Any Questions?

Good question Debbie! Did everyone hear Debbie's question? (This is how I encourage my tragically shy Mexican students to ask questions, I make it a big deal and get all excited over it.) 

The question is how do I start? Generally it's all about the supplies. When I obtain a new object I'm always thinking what it could be made into. My head speeds along, picturing it in different configurations. These mate tops for example:

In case you have no idea what these are, here are some examples of mate (pronounced with the 'e' in 'let'):

The metal tops are just decorative.

I knew pretty much right away they would make good necklace focals. One tried and true design for me is the focal-with-dangling-element, so I naturally started wondering what to dangle. Also because just the round piece seemed... too round? I was also wondering what to do with the bazzilion stones I got while in Uruguay:

 And then went "DUH" and paired them together:
The Stone of Sisyphus.

 Generally, it's the supplies that begin the process, certainly not an abstract idea. To refer to the previous post, the "design principle" or color scheme reveals itself as I put different elements next to each other, take others away, and generally try different combinations. I think an artist is fascinated by what s/he can make his/her media do. So a musician is fascinated with sounds, an architect with cement and wood. etc. 
Inocciduous.My favorite thing of all is when two or more ideas come together. That is to say, I have a vague idea for what I'd like to do with one element and another idea about a  couple of beads when suddenly the light goes on and I realize I can combine the two. I had gotten the cord knowing it was good for pieces with strong focals. I had gotten the mate gourd tops as focals. I had gotten the gemstones as hanging stuff. Voila. But with all the gillions of odds and ends I have, this wasn't so clear to begin with. The key to these was to keep them simple, which is not easy for me.

Essomenic Graocracy.
Essomenic Graocracy.
While I was at it, I saw one of these wacky bulbous pearl drops lying about which I'd started to think were going to be too big for anything. Good thing it was out and visible because It was just big enough for a focal-centric piece. So another "technique" is to have tons of crap lying everywhere. If you keep your goodies in sight, you might be surprised at how a random element suddenly pairs with the piece you're working on. Generally if I have multiples of anything, I keep some out and tuck some away. This way, I know what I have without an avalanche of beads burying me each time I go into my work area. But I do forget and some drawer-rummaging is always good. 
Lol- I love how my tone is of utmost seriousness here. Like everyone should do it the way I do.
In any case, thanks for the question Debbie. (By the way, nice new avatar- though I do miss feeling like you were specifically flirting with me whenever I saw your old one. You tease.)
Happy 4th y'all.


~Debi said...

Another great post! Thank you for answering my question. I mostly start with a supply screaming "I want to be made into this!" as well. Sometimes though I do have a concept of what I want to make... a piece for a purpose, such as a talisman type necklace.
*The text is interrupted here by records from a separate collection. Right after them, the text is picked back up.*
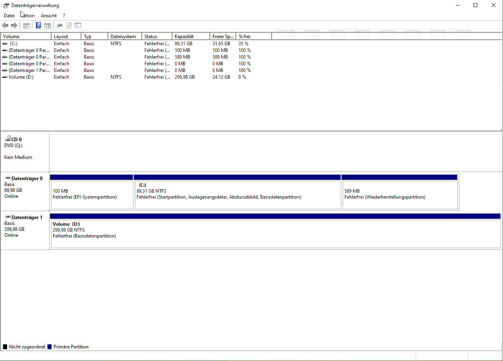The image size is (503, 361).
Task: Click the forward arrow toolbar icon
Action: (x=14, y=26)
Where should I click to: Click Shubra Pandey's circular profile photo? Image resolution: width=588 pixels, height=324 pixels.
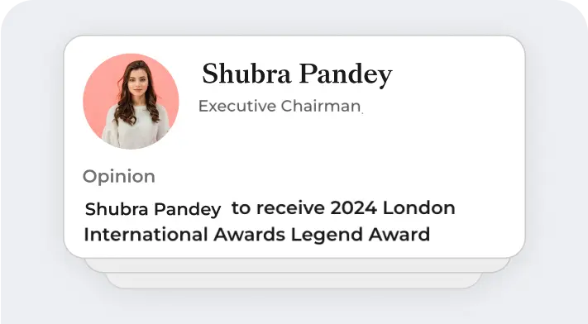click(131, 101)
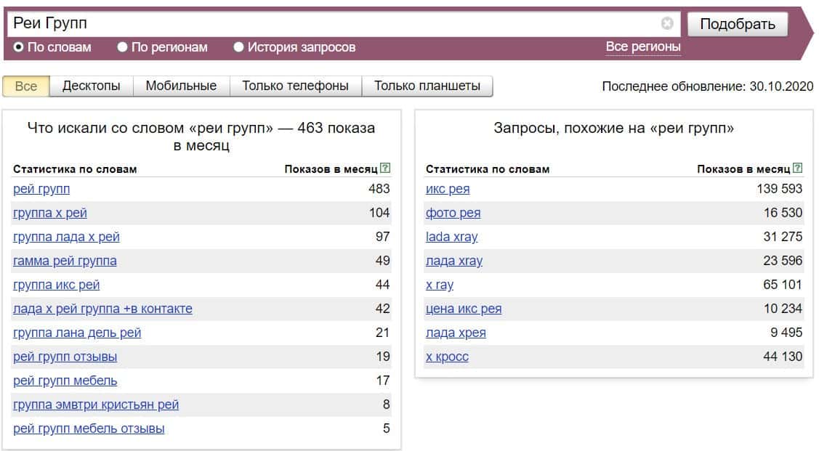
Task: Open the рей групп отзывы query link
Action: tap(65, 357)
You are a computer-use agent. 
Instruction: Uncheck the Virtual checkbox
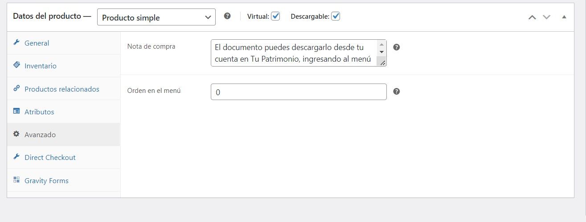click(275, 16)
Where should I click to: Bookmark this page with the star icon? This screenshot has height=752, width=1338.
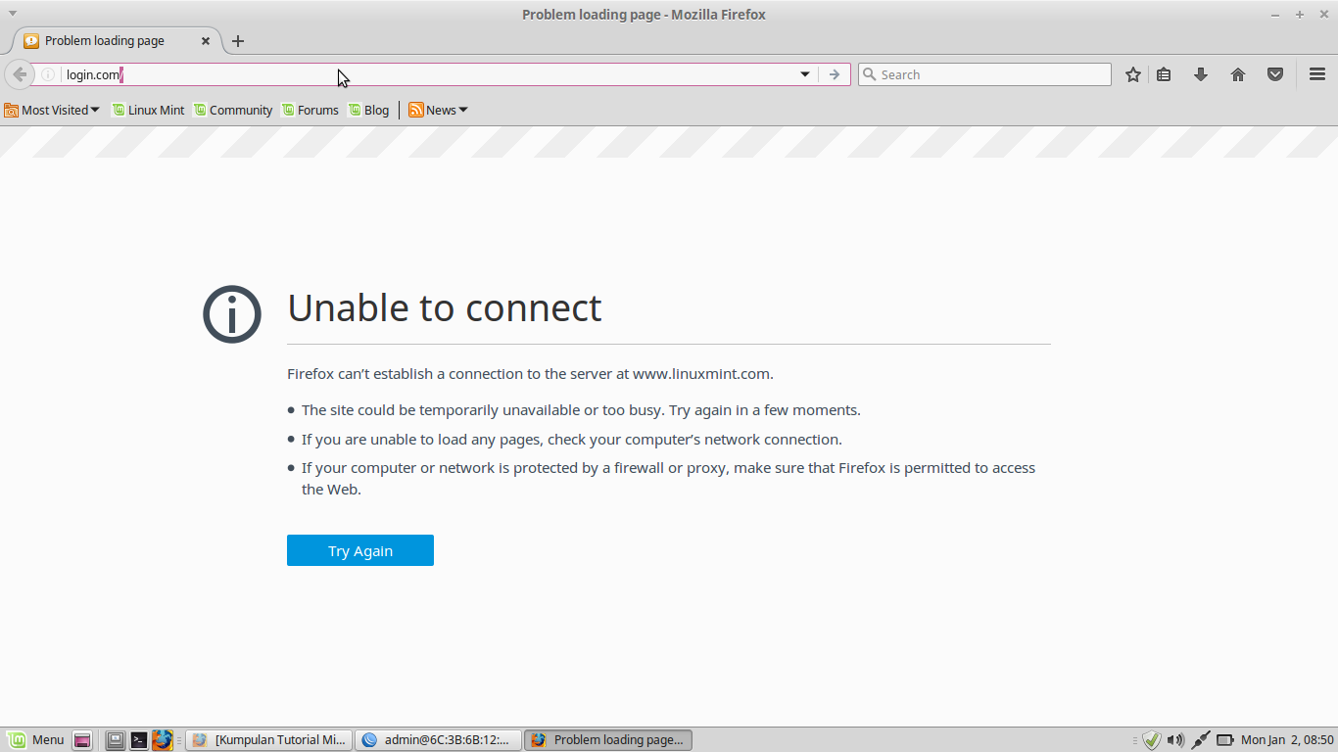(x=1132, y=73)
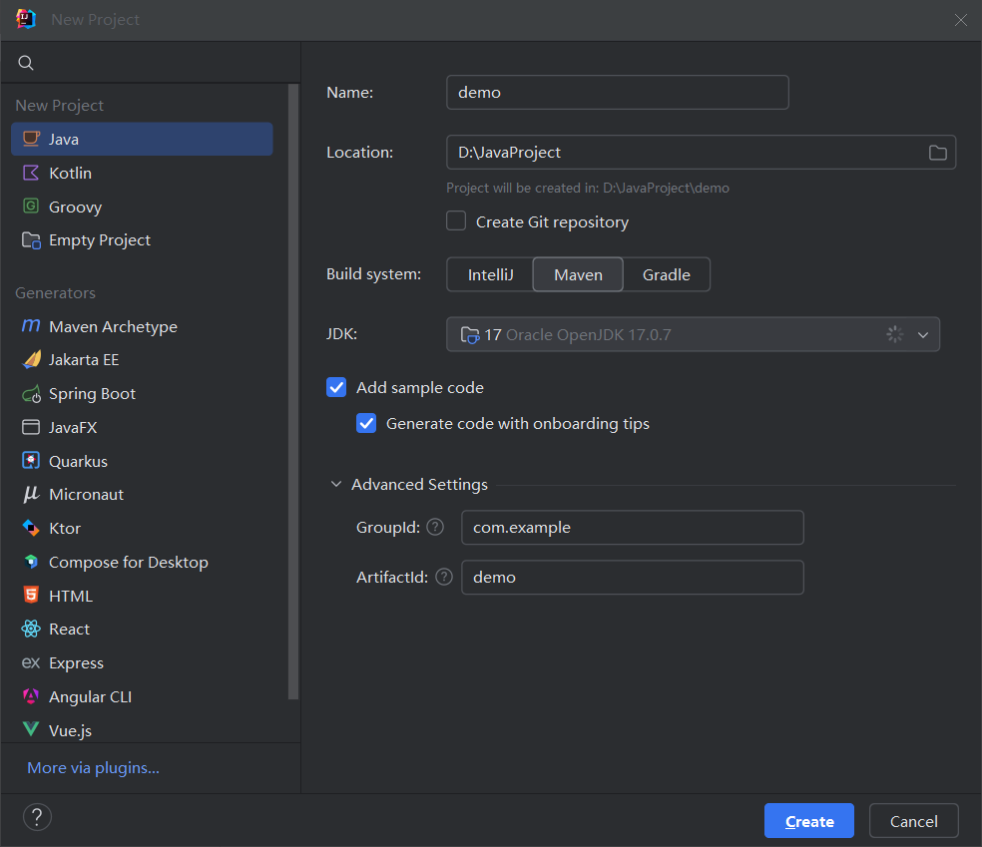This screenshot has height=847, width=982.
Task: Choose the Angular CLI generator icon
Action: coord(31,696)
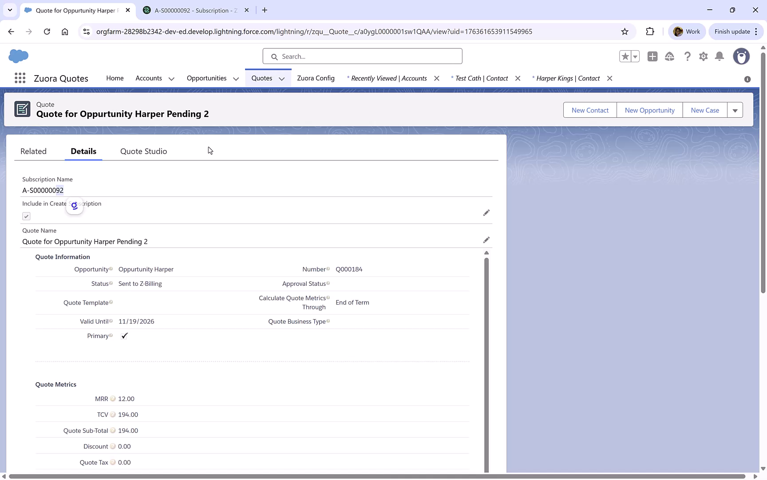The height and width of the screenshot is (480, 767).
Task: Edit the Quote Name with the pencil icon
Action: (x=486, y=240)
And yes, of course I was flirting with just you with my avatar ;) Now everyone knows! *blush*

Jackie said...

Oh Fanci, thank you so much for sharing, you're a great teacher! I'm a bit overwhelmed with all this new insight. I did my homework and that certainly turned on some lights for me. You really should consider teaching an online course. Now if I could figure out how to set up Etsy and Blogger I'll be good to go.
...Jackie xo

betweenreader said...

I think you have to admit Ms. Fanci, that part of your process is in the recognition of the objects. You know how they pull on you, even before you know what you can do with them? Thanks for the hint about keeping them visible, but how do I get in and out of the room?

Little Brown Sparrow said...

"Generally, it's the supplies that begin the process, certainly not an abstract idea."

YES. I've never made anything from a previous design in my head. It's usually just about sitting down, spreading all the bits out in front of you and then just playing. Sometimes I can take up to 3 hours or even a few days before I'm happy with a design. But it helps to have a big a work surface as you can manage and ideally one you don't have to clean off (ie not the kitchen table) so you can leave it to stew for days. Unless you live on your own, which I did not long ago and so the kitchen table was covered in mixed media for about a month. But I got lots done!

I love that your combining your natural teaching vibe with your art. You're a gem!